Kriegerdenkmal in Inzersdorf von Vandalen verwüstet

Wien
19.11.2009 16:30
Mit rosa Farbe beschmiert, die Inschriften mit den Namen der Verstorbenen unleserlich gemacht – ein Denkmal für Gefallene der beiden Weltkriege in Inzersdorf hat dieser Tage eine wüste Schändung über sich ergehen lassen müssen. Die Verwüstungen erinnern an jene, die in Jedlersdorf vor ein paar Wochen die Gemüter erregten.

"Diese beiden Aktionen stehen miteinander in Zusammenhang", so Roman Schmid, FPÖ-Bezirksrat in Liesing – und weitere könnten folgen. Beide Male wurde mit rosa Farbe hantiert, die sich tief in den rauen Stein der Tafeln frisst und die Inschriften unleserlich macht. Bei einer Sanierung müsste man diese Tafeln abschleifen – von den Namen der Soldaten wäre dann nichts übrig.

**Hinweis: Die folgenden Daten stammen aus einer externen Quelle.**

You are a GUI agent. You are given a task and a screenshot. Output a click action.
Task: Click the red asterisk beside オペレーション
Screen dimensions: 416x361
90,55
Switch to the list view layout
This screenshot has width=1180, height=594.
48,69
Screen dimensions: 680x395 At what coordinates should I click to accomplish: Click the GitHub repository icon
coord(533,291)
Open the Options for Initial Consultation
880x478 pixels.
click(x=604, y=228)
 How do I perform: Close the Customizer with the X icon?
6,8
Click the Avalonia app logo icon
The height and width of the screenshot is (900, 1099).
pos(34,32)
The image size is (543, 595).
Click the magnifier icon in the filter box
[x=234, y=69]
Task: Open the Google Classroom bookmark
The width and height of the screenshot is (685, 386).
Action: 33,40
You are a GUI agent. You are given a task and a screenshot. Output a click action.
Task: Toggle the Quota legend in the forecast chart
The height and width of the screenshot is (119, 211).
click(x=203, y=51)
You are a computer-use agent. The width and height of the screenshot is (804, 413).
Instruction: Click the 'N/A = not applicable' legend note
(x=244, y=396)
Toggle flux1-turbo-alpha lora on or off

"Eine Wiederherstellung des Denkmals und der Inschriften würde viel Geld kosten. Geld, das uns dann für andere Projekte fehlt", so Schmid weiter. Trotzdem wird die FPÖ-Liesing die Sanierung bei der nächsten Sitzung des Bezirksparlaments beantragen.

"Das wirklich Schäbige an dieser Schmieraktion ist jedoch nicht die Sachbeschädigung, sondern, dass hier die Namen von Männern ausgelöscht wurden, die lieber bei ihren Familien geblieben wären, als irgendwo in der Ferne ums Leben zu kommen", so Schmid.